=== Task statement ===
Word for word, set down every line of the entries below from the line with "Image resolution: width=1456 pixels, height=819 pixels. How" to the line with "Task: Click the Instagram icon in the top bar", including both, and no other line.

[Stored items]
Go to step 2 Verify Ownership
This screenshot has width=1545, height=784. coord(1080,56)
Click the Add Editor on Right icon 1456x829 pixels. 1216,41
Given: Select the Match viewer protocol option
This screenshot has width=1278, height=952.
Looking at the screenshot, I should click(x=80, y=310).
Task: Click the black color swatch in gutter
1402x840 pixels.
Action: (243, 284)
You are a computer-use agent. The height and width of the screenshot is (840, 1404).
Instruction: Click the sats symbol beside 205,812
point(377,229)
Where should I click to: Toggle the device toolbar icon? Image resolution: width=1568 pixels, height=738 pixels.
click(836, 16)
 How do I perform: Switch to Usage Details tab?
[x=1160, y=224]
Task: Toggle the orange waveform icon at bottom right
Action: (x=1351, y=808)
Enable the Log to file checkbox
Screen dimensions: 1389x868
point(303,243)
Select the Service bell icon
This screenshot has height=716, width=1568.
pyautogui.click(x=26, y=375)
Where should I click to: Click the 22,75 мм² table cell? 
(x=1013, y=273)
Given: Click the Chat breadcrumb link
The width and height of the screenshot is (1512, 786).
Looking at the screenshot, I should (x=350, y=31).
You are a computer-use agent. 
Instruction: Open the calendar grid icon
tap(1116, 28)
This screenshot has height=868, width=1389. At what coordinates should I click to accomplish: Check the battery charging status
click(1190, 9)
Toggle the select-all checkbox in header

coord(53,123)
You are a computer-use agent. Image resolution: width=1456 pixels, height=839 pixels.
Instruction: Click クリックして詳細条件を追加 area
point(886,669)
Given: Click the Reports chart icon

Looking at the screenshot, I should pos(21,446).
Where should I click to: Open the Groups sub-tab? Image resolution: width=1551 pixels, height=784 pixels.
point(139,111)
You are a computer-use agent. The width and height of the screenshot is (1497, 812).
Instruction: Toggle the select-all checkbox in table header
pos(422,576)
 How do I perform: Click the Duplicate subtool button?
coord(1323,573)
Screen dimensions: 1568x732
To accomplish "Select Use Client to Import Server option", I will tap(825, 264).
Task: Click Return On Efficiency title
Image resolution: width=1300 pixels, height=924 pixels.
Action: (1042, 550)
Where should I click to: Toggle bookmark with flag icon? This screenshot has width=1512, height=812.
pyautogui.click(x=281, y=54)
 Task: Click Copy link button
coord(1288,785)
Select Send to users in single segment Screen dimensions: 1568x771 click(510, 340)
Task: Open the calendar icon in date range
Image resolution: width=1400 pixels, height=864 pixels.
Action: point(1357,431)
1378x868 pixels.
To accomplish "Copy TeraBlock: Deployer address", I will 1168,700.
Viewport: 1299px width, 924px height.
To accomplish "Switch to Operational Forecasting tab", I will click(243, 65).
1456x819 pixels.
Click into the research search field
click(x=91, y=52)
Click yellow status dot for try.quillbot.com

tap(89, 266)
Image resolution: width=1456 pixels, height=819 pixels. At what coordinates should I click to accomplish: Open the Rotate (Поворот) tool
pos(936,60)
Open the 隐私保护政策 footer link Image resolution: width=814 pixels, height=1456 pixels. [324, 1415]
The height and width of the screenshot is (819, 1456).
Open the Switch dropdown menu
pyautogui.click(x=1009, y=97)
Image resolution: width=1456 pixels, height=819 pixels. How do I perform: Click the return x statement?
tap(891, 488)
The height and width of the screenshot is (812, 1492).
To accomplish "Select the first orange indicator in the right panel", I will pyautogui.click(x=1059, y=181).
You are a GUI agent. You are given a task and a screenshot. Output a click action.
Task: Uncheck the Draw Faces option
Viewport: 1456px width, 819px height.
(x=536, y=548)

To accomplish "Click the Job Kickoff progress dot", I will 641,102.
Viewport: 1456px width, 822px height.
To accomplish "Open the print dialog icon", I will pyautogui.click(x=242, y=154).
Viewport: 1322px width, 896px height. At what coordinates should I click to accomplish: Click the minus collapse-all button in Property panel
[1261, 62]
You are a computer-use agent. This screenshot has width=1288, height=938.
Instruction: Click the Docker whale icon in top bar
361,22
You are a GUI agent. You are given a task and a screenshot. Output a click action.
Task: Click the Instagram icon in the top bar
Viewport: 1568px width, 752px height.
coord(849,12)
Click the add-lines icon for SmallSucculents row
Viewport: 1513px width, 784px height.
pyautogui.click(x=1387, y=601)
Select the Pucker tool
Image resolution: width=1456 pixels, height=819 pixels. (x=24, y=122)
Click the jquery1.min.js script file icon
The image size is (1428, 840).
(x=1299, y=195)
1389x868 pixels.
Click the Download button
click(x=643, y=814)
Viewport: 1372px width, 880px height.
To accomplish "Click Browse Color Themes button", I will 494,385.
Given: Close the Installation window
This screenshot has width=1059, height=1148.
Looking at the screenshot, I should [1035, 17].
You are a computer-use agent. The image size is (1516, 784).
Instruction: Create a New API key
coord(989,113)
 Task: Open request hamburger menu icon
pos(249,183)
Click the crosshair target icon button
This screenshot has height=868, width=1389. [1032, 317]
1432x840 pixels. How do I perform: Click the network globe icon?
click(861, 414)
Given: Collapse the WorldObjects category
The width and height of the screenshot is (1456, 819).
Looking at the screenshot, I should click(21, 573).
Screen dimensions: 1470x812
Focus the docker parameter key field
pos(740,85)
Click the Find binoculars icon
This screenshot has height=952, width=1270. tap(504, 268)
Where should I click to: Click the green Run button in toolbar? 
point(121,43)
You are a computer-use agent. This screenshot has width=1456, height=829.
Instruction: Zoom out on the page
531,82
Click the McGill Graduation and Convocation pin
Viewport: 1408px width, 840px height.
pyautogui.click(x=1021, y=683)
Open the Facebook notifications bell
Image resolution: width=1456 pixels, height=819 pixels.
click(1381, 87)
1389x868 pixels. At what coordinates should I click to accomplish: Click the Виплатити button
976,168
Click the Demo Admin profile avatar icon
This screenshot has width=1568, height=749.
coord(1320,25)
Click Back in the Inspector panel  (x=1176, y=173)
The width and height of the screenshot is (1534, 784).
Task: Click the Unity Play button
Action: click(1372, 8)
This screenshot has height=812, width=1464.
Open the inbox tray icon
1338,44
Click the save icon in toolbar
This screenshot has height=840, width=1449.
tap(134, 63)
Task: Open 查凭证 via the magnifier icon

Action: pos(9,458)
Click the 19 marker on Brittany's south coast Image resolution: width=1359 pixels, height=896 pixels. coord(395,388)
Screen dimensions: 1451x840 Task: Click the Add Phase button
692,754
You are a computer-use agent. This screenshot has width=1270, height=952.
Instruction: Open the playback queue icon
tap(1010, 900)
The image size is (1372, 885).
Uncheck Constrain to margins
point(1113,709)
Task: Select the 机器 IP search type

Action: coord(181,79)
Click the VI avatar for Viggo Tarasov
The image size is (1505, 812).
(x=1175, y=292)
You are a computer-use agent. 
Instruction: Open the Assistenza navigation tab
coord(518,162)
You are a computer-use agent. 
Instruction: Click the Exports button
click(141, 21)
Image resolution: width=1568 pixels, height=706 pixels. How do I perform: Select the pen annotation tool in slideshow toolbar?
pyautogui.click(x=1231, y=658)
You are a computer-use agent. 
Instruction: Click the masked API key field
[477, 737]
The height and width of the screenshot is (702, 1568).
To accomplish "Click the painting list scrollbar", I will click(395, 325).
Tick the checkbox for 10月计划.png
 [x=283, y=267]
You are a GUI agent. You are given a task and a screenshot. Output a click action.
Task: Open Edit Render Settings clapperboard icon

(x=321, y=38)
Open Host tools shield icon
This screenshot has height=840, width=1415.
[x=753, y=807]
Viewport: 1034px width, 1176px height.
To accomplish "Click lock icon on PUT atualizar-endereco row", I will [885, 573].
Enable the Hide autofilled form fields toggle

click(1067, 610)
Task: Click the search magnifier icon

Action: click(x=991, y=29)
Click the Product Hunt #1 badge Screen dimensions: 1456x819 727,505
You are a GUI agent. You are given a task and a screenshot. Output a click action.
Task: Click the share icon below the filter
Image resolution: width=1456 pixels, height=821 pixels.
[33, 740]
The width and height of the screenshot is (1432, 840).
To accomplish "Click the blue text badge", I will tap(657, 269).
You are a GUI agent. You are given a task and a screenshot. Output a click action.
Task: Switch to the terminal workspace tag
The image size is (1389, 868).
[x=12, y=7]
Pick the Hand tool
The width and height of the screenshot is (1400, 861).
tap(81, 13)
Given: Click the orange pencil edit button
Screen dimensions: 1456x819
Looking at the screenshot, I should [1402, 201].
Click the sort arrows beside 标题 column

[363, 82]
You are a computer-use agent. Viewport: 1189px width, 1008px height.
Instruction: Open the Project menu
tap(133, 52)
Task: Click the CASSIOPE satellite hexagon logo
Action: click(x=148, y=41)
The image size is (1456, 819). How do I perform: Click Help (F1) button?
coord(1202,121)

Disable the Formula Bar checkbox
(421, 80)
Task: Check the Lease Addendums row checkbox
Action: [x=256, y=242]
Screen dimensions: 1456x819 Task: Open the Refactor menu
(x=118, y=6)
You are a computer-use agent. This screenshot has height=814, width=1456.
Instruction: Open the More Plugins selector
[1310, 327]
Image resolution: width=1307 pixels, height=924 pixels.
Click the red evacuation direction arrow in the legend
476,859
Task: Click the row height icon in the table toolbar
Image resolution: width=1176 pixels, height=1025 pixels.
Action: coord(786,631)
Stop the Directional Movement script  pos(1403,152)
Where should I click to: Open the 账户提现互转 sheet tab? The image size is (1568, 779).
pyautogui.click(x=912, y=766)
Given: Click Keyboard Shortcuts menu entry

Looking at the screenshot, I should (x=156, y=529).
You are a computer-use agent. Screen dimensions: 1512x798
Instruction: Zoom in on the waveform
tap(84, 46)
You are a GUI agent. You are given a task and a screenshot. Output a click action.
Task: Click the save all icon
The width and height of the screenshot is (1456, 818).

=== Response ===
Image resolution: width=1456 pixels, height=819 pixels. How do I perform: Click the return x statement?
tap(891, 488)
The height and width of the screenshot is (812, 1492).
To accomplish "Select the first orange indicator in the right panel", I will pyautogui.click(x=1059, y=181).
You are a GUI agent. You are given a task and a screenshot. Output a click action.
Task: Uncheck the Draw Faces option
Viewport: 1456px width, 819px height.
(x=536, y=548)

To accomplish "Click the Job Kickoff progress dot", I will 641,102.
Viewport: 1456px width, 822px height.
To accomplish "Open the print dialog icon", I will pyautogui.click(x=242, y=154).
Viewport: 1322px width, 896px height. At what coordinates should I click to accomplish: Click the minus collapse-all button in Property panel
[1261, 62]
You are a computer-use agent. This screenshot has width=1288, height=938.
Instruction: Click the Docker whale icon in top bar
361,22
You are a GUI agent. You are given a task and a screenshot. Output a click action.
Task: Click the Instagram icon in the top bar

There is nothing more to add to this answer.